Un grande piano ferroviario per la Lombardia? 

La politica di riequilibrio modale perseguita dalla Unione Europea e dei singoli Paesi da più decenni non ha portato al risultato auspicato, nonostante gli ingenti trasferimenti di risorse pubbliche alle imprese ferroviarie (in Italia intorno ai 10 miliardi all’anno). A più di vent’anni dalla pubblicazione del Libro Bianco sui Trasporti, le quote di domanda di mobilità delle persone soddisfatte da ciascun modo di trasporto sono rimaste pressoché invariate; per le merci, la ferrovia ha subito un ulteriore arretramento passando da una quota pari al 15,6% della quantità di merce trasportata all’11,5%. E, se si confrontano ferrovia e strada in termini di fatturato e di flussi veicolari equivalenti, si scopre come il divario sia ancora più ampio.

Se ne prende atto, forse per la prima volta da parte di un soggetto istituzionale, anche in un documento ufficiale del MIMS nel quale si può leggere che: “Lo spostamento di una piccola aliquota dei traffici dalla strada (rispettivamente pari a circa allo 1,9% e al 3,2%) sulla ferrovia, significherebbe quasi raddoppiare i volumi di traffico ferroviario del 2019 entro il 2030 e incrementarli del 160% entro il 2050”. Si evidenzia altresì che: “l’80% degli spostamenti di camion ha una lunghezza inferiore ai 200 km, ovvero in un intervallo di distanza nel quale il trasporto ferroviario è difficilmente competitivo, e ben il 90% inferiore ai 300 km. In altre parole, quindi, una quota significativa del trasporto delle merci sulla rete autostradale è captive, e non potrà essere di fatto spostata su modalità di trasporto alternative… Le politiche di perseguimento della sostenibilità ambientale del trasporto merci su strada devono quindi basarsi prevalentemente sull’efficientamento ambientale dei veicoli merci su strada”. Efficientamento che eroderà ulteriormente il vantaggio ambientale della ferrovia.

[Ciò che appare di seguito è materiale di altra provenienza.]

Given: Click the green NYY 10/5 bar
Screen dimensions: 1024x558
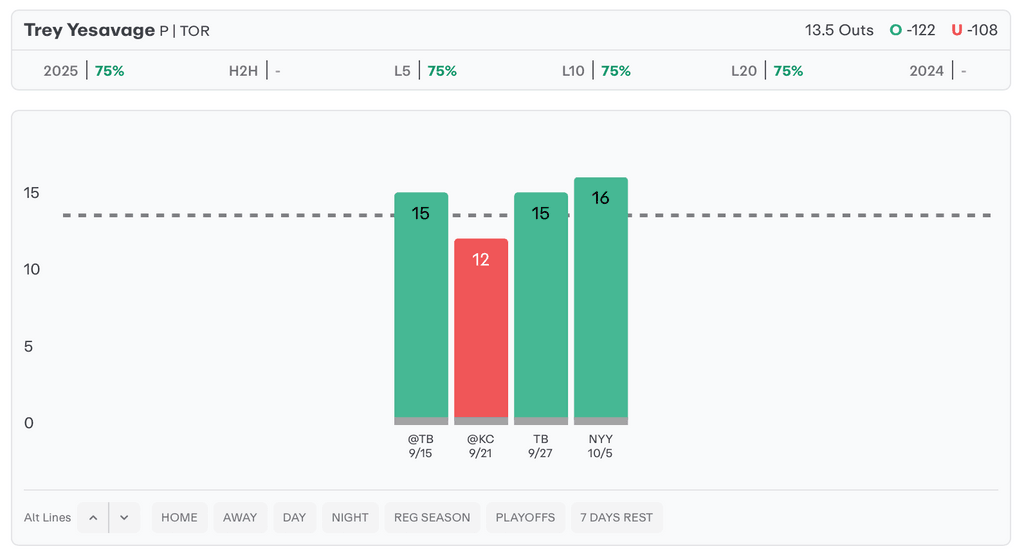Looking at the screenshot, I should click(601, 300).
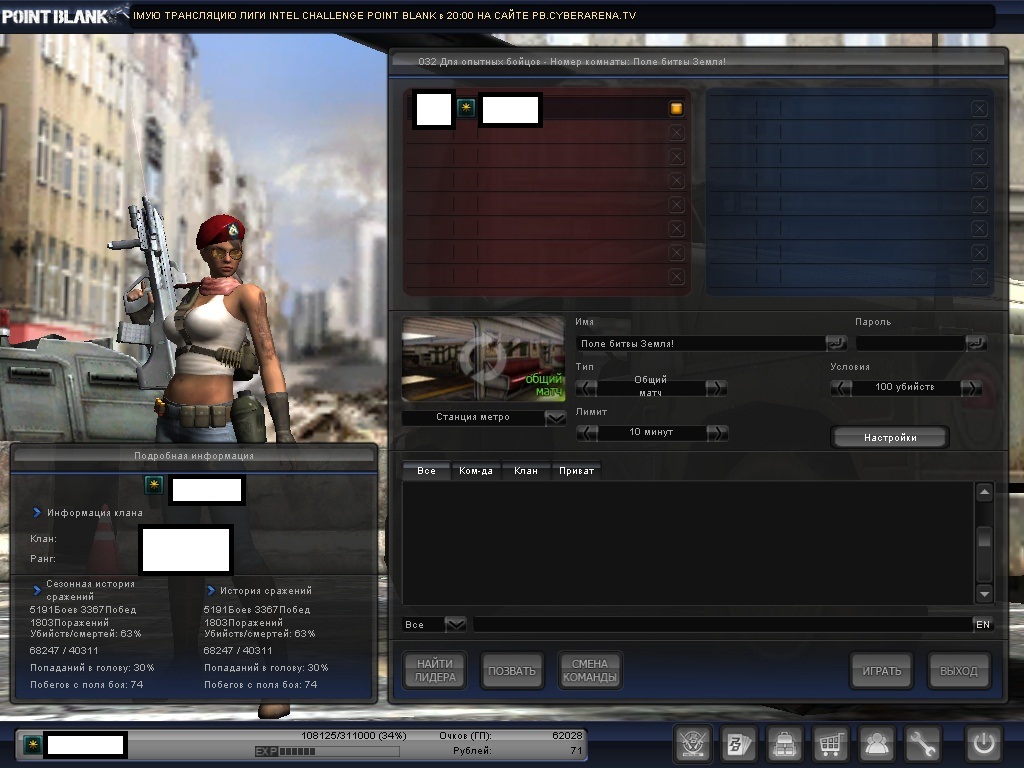This screenshot has height=768, width=1024.
Task: Open the shop cart icon
Action: [831, 744]
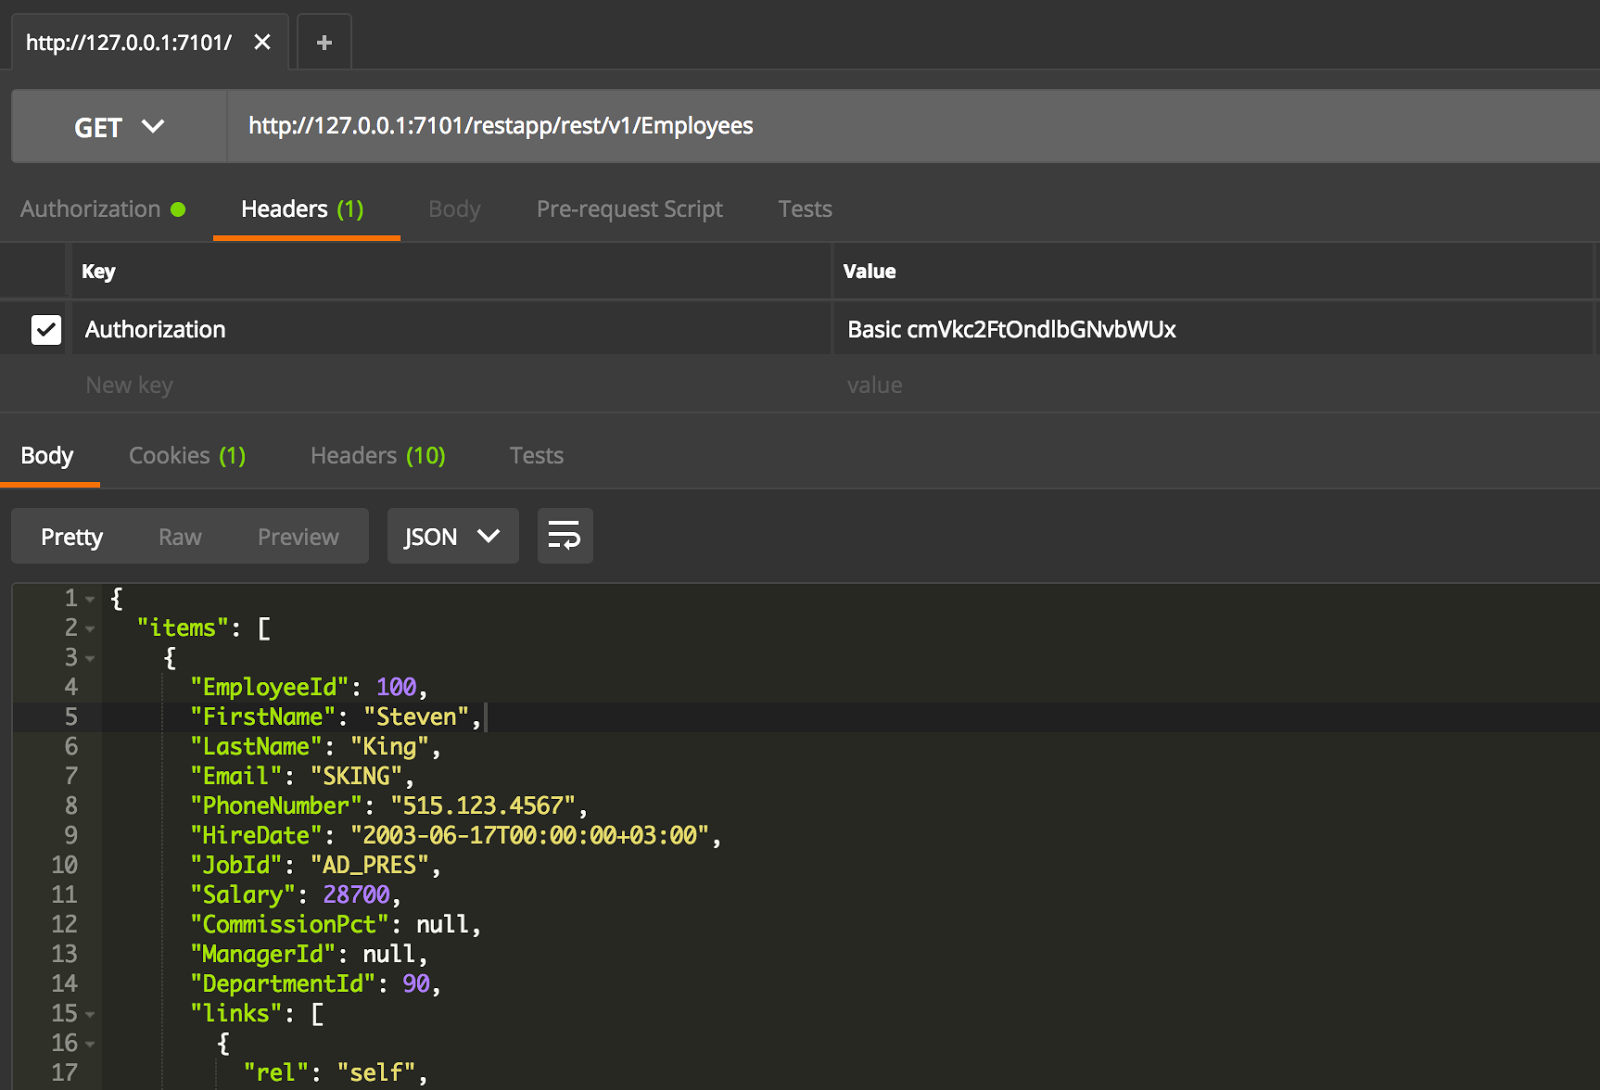Open the response Headers (10) tab
Screen dimensions: 1600x1090
(377, 455)
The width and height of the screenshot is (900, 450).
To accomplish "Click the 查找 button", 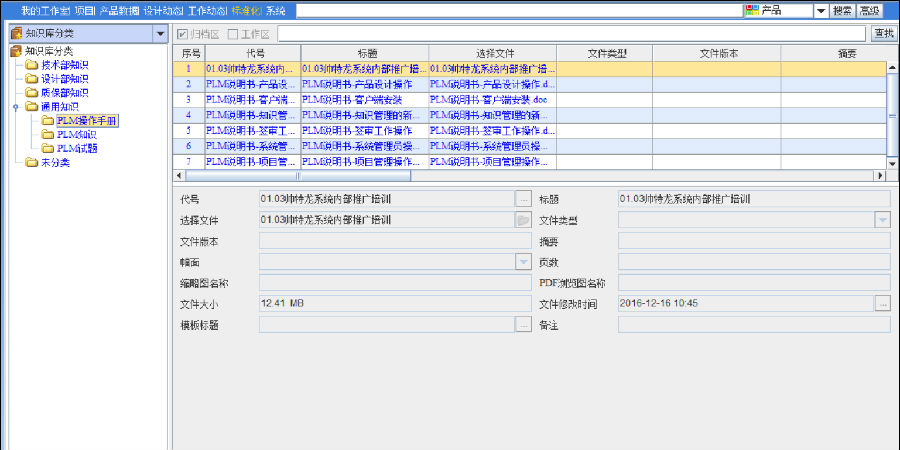I will tap(883, 34).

Si nota infine che “l’autotrasporto sta vivendo una progressiva trasformazione ed efficientamento organizzativo, testimoniato dal consolidamento delle imprese del settore e dai provvedimenti e normative specifiche adottate, quali ad esempio, la revisione dei limiti dimensionali per gli autoarticolati, recentemente portati ai 18 metri di lunghezza, che renderanno il trasporto stradale ancor più competitivo”.

Parole inequivocabili che dovrebbero portare a rivedere il centro di gravità permanente della politica dei trasporti. Anche perché il presente livello di pedaggi e tassazione sulle tratte autostradali è tale per cui le esternalità sono più che internalizzate e lo spostamento modale da gomma farebbe, tranne possibili eccezioni, perdere benessere collettivo come, tra lo stupore di quasi tutti, venne messo in evidenza dall’analisi costi-benefici del nuovo collegamento ferroviario Torino – Lione.